Stamps.com Inc. (SDC) entered into an Amended and Restated Credit Agreement, dated as of June 29, 2020, by and among SDC, Wells Fargo Bank, National Association, JPMorgan Chase Bank, N.A., and Bank of America, N.A., the lenders from time to time party thereto, and Wells Fargo as administrative agent for the lenders.
The Credit Agreement constitutes an amendment and restatement of SDC's existing credit agreement with Wells Fargo and the Existing Lenders. The Credit Agreement provides for, among other things, a revolving credit facility of up to $130,000,000, with a $1,000,000 sublimit for letters of credit and a $5,000,000 sublimit for swingline loans. The proceeds of the loans advanced under the revolving credit facility are available for working capital and general corporate purposes of SDC and its subsidiaries.
The obligations of SDC under the Credit Agreement are jointly and severally and fully and unconditionally guaranteed by certain domestic subsidiaries of SDC, other than immaterial subsidiaries, as such term is defined in the Credit Agreement, subject to certain exceptions (such subsidiaries, together with SDC, collectively, the "Credit Parties"). The obligations of the Credit Parties under the Credit Agreement and the other loan documents delivered in connection therewith continue to be secured by a first priority security interest in substantially all of the existing and future personal property of the Credit Parties, including, without limitation, all Accounts, Deposit Accounts, Documents, Equipment, Fixtures, General Intangibles, Instruments, and Intellectual Property, in each case, as such terms are defined in the Uniform Commercial Code as in effect in the State of New York, subject to certain exceptions, and by a first lien mortgage on SDC's El Segundo real estate, all as further set forth in the Collateral Agreement, dated as of November 18, 2015, as amended by the Reaffirmation and Amendment Agreement, dated as of June 29, 2020, by and among the Credit Parties and Wells Fargo as administrative agent for the lenders (the "Reaffirmation Agreement").
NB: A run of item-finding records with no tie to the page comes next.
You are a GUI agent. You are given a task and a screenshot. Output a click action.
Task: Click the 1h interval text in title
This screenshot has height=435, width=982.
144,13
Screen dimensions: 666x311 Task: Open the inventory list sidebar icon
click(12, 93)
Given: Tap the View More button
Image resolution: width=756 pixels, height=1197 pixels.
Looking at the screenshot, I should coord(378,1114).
The interest rates per annum applicable to the revolving loans, other than swingline loans, under the Credit Agreement will be, at SDC's option, calculated based on either a base rate or a LIBOR rate, as defined in the Credit Agreement, in each case plus an applicable margin percentage that fluctuates based on the consolidated total leverage ratio of SDC and its subsidiaries. Upon the occurrence of certain triggering events relating to the end of LIBOR, a different benchmark rate will replace LIBOR as the reference rate for interest accruing on the revolving loans. The interest rate per annum applicable to swingline loans under the Credit Agreement will be equal to a base rate plus an applicable margin percentage.
The maturity date for the revolving credit facility is June 29, 2022.